State Senator Sheila Harsdorf 4th Republican To Face Recall Election


The Garth Brooks song “The Storm” comes to mind tonight as news reports indicate that enough signatures have been gathered to make the  fourth Republican state senator face the voters this summer in a recall election.

The door it slammed like thunder and the tears they fell like rain
And the warnings from her family whirl like a hurricane
She’s drowning in emotions and she cannot reach the shore
She’s alive but can she survive the storm

The voters will be heard!

West-central Wisconsin Democrats say they have succeeded in gathering more than enough signatures to force a recall election of state Sen. Sheila Harsdorf this summer.
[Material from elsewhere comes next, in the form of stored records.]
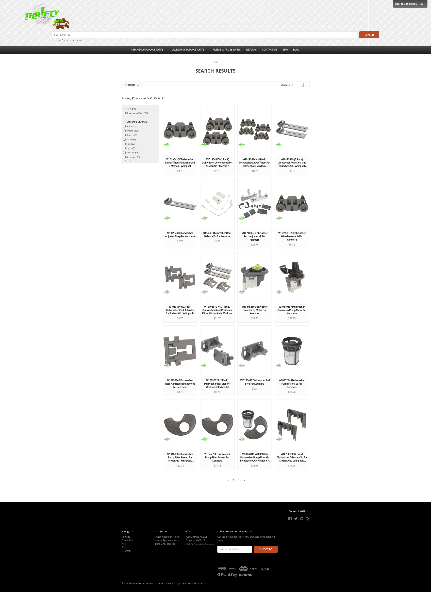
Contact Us (269, 49)
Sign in (399, 4)
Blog (296, 49)
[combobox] (204, 34)
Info (285, 49)
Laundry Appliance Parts (188, 49)
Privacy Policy (172, 583)
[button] (302, 85)
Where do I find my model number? (68, 40)
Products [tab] (132, 84)
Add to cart (180, 133)
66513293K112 (156, 98)
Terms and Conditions (192, 583)
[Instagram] (307, 518)
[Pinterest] (302, 518)
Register (411, 4)
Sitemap (126, 551)
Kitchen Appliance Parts (147, 49)
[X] (296, 518)
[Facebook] (290, 518)
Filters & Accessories (227, 49)
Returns (251, 49)
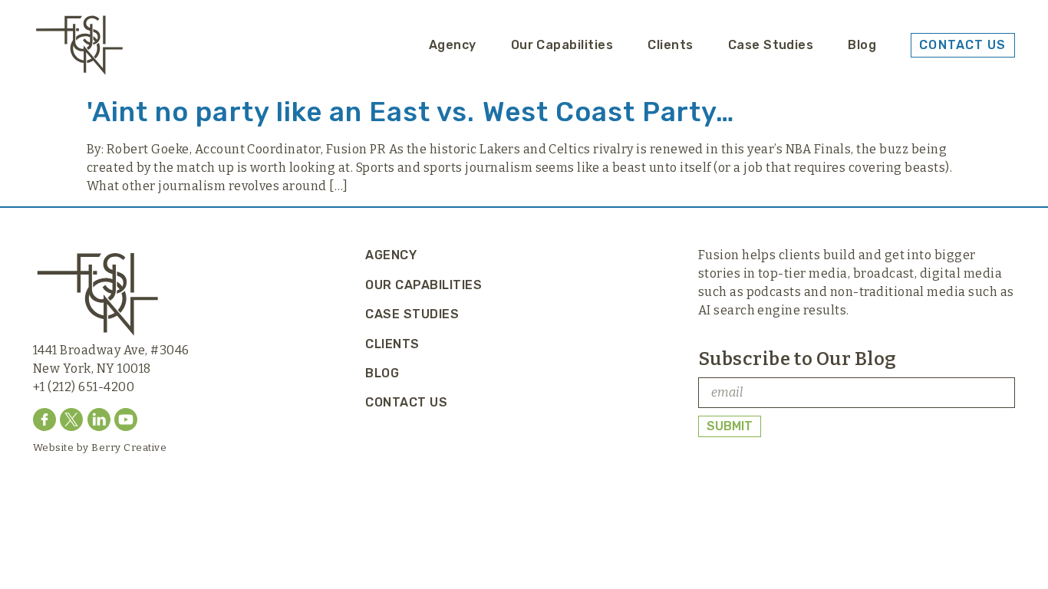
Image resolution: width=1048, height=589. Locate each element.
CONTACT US (962, 45)
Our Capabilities (562, 45)
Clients (670, 45)
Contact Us (406, 402)
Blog (862, 45)
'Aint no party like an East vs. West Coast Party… (410, 112)
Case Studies (771, 45)
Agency (452, 45)
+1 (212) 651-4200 (83, 387)
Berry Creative (128, 447)
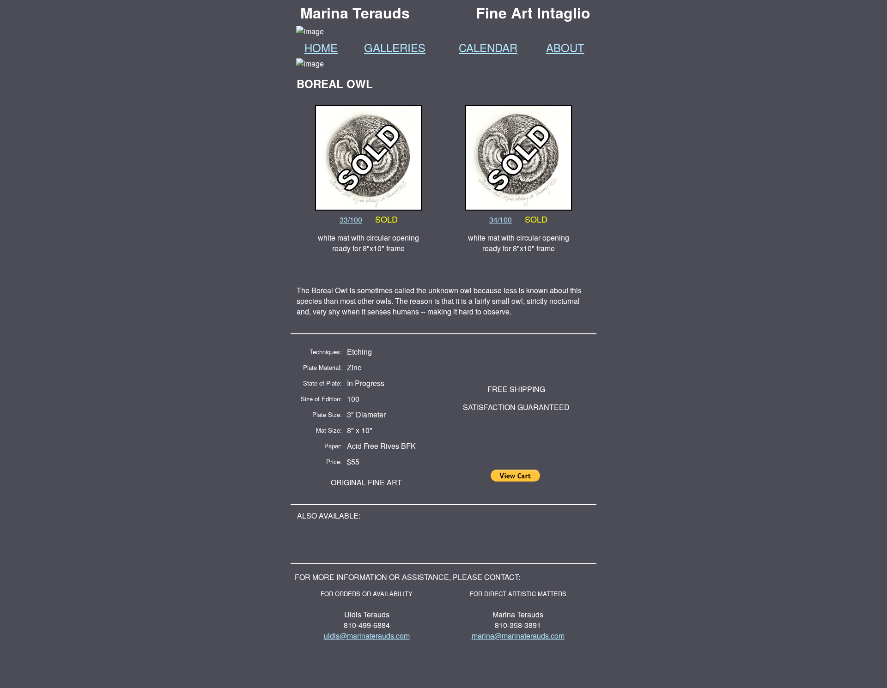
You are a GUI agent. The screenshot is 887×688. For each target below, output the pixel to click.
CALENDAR (488, 47)
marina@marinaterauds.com (518, 635)
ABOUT (565, 47)
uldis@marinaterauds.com (367, 635)
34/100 (500, 219)
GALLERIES (394, 47)
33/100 (351, 219)
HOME (321, 47)
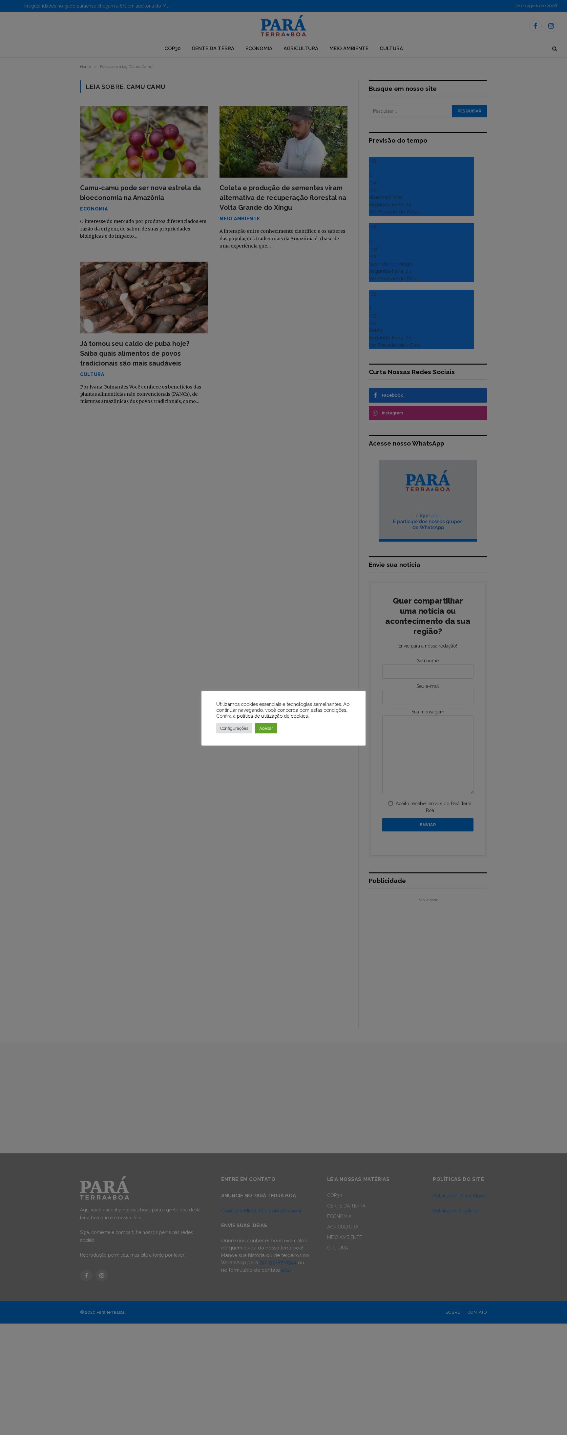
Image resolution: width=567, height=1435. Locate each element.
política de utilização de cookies (272, 716)
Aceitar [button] (266, 728)
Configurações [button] (234, 728)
Harsdorf, R-River Falls, is one of eight Republican state senators targeted for their support of what Democrats call Gov. Scott Walker’s radical agenda, including his budget repair bill that curtails collective bargaining rights for most of the state’s roughly 300,000 public workers. 

After holding celebrations across the district Monday evening, recall organizers plan to have a vehicle caravan drive to Madison Tuesday to file the signatures with the state Government Accountability Board, said Bob Salt, chairman of the Dunn County Democratic Party.

The Government Accountability Board has indicated 15,744 signatures – a quarter of the votes cast in the most recent gubernatorial election – are required to trigger a recall election in Harsdorf’s 10th Senate District, but Salt said organizers collected about 20,000 since March 2 just to be safe.

2 thoughts on “State Senator Sheila Harsdorf 4th Republican To Face Recall Election

  1. Berta

    Sounds like sour grapes. You don’t like the results of the people’s choice, recall. Hmm…may be that’s what we’ll have to do every time someone gets elected we didn’t vote for…Obama, Kind, etc.

  2. Berta,

    Let me respond to your comment with a hopefully not too long one of my own. At the end of this I hope you will understand why the recalls matter….it is about the process of government that the state Republicans have undermined.

    This was first posted on my blog on May 5th so some of the thoughts may be dated, but you wull get the theme all the same.

    When I was a kid in school I vividly recall my history teachers telling me that Wisconsin was special because we had such a clean government. Our way of conducting politics was so much different from Illinois. That was always the example that was provided to show the clear line between the way things should be done, and how others did them.

    I thought about the teachers who uttered those words and wondered what they might say in light of the news Thursday about how signatures were gathered for recall petitions of state senators in the Badger State.

    While there has been a robust and heated dialogue for several months over the contentious issue of collective bargaining, I really thought we might have learned one thing regardless of the position we each held on the matter. After the number of editorials and letters to the editor, and chats with our neighbors and colleagues I was sure we all came to the same conclusion on one matter.

    What I was sure we agreed on was the importance that needs to be placed on the process of how we conduct politics. At the end of the day, if we use the time-honored political procedures in an honest, and up-front way everyone can say the game was played fairly. Win or lose, no one can say the deck was stacked unfairly against them.

    After all, it is that lack of following a prescribed way of running legislative business that has created the legal turmoil that is playing out all the way to the Wisconsin Supreme Court. We can all have different views about if the ending of collective bargaining is a wise and proper policy choice, or a wrong-headed and political one. But at the end of the controversy we should all recognize the need to play by one set of rules.

    This all leads me to the news that perhaps many signatures were obtained in a dishonorable way when trying to find the required number to force recall elections of state senators.

    It seems to me we are at a crossroads in Wisconsin, and I hope we have not crossed it, in how we conduct politics. While I am as partisan and convinced of my point of view as anyone, I am also well aware that the underpinnings which allow for this whole wonderful process to operate fairly for all must be honored.

    This is time to take stock in what we want Wisconsin to be. Should it more resemble the one my teachers made every effort to inform me about, or should it be the one that was used as the example of what we should not become?